PVSRIPO in Combination With Nivolumab in Melanoma (PPD1)

February 7, 2020 updated by: Darell Bigner

A Phase IB Trial of PVSRIPO in Combination With Nivolumab in Patients With Recurrent PD-1 Refractory Melanoma

In this study, patients with metastatic melanoma who have at least one injectable lesion that has been refractory to PD-1 therapy (n=30 patients) will be enrolled. Cohort 1 will include 15 patients who progressed within 3 months (primary resistance) of starting PD-1 therapy and cohort 2 will be patients who progressed after at least 3 months of PD-1 therapy. Patients will receive up to 7 injections of PVSRIPO intra-lesionally in combination with Nivolumab. Nivolumab will be administered according to the FDA-approved dosing schedule of 480 mg intravenously every 4 weeks, beginning ~10 days after the first PVSRIPO infusion and will continue for 4 cycles. Nivolumab may be continued up to 2 years per standard of care after the completion of the PVSRIPO injections.

Study Overview

Status

Withdrawn

Conditions

Detailed Description

Patients must have histologically proven unresectable melanoma, stage IIIB, IIIC, IIID, or stage IV (AJCC staging must be documented in patient's medical record, as determined by CT of the chest, abdomen and pelvis, and/or whole body PET scan, and MRI of the brain within 4 weeks prior to administration of study drug). Patients must have failed PD-1 therapy as judged by the treating physician.
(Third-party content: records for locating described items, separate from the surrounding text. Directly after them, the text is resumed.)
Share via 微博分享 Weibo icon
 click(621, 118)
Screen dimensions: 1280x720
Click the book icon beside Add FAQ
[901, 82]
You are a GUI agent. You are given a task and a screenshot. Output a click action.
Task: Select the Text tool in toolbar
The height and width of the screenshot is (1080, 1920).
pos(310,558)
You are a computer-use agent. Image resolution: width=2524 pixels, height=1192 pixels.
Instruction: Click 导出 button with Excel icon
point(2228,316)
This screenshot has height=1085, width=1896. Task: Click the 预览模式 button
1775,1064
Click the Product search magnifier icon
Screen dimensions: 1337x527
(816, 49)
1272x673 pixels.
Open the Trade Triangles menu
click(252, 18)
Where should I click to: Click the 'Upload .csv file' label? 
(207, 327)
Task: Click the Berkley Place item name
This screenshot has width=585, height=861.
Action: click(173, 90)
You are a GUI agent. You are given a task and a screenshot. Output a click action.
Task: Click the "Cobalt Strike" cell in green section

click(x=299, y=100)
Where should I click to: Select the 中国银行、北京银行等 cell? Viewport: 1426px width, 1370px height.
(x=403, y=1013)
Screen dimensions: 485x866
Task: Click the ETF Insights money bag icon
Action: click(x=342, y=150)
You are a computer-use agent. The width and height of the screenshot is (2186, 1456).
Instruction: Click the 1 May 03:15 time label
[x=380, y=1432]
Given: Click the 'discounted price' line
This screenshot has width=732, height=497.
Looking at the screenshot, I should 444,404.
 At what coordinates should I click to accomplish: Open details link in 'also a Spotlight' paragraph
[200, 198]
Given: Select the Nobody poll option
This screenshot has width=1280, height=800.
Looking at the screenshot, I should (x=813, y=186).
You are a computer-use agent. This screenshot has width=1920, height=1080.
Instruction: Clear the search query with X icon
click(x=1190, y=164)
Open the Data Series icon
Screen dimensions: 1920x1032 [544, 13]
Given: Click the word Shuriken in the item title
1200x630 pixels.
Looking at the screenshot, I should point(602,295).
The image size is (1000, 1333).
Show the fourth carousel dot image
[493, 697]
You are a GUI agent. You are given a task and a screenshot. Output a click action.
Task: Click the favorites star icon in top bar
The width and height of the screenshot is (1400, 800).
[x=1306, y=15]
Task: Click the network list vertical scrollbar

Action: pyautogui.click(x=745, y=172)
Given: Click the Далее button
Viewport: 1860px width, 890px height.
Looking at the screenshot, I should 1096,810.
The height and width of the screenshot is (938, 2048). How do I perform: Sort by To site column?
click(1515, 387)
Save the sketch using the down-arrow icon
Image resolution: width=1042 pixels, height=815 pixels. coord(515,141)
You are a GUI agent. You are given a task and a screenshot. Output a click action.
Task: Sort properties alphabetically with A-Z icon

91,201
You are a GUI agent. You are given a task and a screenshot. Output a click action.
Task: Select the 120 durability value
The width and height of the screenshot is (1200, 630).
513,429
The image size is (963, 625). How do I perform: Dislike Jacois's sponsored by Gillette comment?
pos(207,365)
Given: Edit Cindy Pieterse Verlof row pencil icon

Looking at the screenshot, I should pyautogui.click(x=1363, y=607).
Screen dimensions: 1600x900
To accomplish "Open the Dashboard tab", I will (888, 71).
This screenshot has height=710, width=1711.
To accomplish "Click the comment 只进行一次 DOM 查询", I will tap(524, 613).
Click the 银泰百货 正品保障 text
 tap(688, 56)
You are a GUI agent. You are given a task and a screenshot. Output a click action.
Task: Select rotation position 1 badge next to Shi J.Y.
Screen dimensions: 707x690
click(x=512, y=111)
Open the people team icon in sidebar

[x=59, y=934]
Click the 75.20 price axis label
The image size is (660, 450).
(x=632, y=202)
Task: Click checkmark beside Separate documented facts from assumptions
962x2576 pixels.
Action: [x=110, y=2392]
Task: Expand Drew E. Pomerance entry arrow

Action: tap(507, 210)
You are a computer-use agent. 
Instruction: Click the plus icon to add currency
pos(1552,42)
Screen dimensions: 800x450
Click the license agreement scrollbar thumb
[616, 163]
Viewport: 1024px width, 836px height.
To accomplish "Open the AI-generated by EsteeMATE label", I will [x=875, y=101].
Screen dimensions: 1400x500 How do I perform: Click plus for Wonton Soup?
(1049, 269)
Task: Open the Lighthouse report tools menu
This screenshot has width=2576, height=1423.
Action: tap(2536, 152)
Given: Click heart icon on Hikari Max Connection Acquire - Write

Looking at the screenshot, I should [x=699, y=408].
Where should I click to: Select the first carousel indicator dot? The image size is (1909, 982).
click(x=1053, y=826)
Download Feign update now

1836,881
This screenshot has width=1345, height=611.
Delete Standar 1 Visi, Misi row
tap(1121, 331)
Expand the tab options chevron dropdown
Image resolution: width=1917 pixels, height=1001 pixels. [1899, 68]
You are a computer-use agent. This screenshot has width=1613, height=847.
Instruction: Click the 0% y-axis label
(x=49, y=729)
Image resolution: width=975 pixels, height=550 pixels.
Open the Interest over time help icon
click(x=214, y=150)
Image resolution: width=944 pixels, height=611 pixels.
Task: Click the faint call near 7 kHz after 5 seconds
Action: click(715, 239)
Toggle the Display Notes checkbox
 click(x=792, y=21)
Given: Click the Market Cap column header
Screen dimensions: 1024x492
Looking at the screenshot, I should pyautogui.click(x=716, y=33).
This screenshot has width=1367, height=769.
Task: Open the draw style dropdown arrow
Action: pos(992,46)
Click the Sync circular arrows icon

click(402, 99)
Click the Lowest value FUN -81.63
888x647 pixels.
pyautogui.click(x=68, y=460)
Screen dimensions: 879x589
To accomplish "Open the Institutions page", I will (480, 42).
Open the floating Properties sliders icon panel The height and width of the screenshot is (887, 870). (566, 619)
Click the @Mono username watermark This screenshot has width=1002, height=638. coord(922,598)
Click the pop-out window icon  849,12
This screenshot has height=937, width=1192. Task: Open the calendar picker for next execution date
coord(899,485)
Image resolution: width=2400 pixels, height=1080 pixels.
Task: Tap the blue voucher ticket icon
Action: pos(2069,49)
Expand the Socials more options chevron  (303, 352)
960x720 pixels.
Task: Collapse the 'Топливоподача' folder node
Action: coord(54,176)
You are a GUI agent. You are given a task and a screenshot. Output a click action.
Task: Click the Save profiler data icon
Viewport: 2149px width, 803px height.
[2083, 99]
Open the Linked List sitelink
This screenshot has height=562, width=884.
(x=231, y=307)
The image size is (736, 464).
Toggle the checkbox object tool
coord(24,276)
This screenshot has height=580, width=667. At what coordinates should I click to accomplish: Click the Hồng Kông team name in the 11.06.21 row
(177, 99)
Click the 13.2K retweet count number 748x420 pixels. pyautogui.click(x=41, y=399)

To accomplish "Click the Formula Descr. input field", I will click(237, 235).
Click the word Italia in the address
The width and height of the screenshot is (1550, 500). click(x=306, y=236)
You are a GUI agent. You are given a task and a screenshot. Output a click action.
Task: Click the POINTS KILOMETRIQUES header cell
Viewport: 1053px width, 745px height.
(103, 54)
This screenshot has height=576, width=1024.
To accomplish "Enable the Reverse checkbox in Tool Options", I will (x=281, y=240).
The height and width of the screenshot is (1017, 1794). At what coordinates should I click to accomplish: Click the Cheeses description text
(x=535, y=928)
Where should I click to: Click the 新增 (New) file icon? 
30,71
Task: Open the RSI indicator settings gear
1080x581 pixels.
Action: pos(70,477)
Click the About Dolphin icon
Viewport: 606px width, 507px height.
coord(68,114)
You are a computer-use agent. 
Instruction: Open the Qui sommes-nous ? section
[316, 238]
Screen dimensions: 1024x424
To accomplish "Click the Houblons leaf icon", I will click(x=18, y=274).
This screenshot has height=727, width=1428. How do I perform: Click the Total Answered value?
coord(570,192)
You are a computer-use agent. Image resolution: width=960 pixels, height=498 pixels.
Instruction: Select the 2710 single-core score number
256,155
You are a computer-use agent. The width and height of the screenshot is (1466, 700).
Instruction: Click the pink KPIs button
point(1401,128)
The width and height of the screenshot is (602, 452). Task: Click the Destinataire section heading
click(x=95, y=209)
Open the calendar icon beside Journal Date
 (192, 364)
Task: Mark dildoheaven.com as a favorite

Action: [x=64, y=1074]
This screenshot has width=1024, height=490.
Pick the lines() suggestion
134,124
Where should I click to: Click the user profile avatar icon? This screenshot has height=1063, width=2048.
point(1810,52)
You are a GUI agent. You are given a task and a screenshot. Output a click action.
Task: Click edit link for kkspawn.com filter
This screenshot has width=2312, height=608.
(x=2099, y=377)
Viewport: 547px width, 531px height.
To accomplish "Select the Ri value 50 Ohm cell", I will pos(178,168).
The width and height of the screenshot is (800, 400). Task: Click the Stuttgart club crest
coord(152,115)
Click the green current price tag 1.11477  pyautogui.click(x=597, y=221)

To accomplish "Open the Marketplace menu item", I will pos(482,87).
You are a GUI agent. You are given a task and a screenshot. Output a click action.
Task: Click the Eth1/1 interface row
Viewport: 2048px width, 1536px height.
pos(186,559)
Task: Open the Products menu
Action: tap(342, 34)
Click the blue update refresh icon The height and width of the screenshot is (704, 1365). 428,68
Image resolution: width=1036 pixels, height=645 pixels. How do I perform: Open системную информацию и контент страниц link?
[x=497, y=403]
Patients will initially receive one injection of PVSRIPO intra-lesionally. Based on a phase 1 study of the agent in adult patients with recurrent GBM, the starting amount to be delivered will be 1x108 tissue culture infectious dose (TCID50) prior to initiation of nivolumab. Nivolumab will be administered according to the FDA-approved dosing schedule of 480 mg intravenously every 4 weeks, beginning ~10 days after the first PVSRIPO infusion and will continue for 4 cycles. PVSRIPO will then be given intralesionally to multiple lesions (if present) at days 38, 66, and 94.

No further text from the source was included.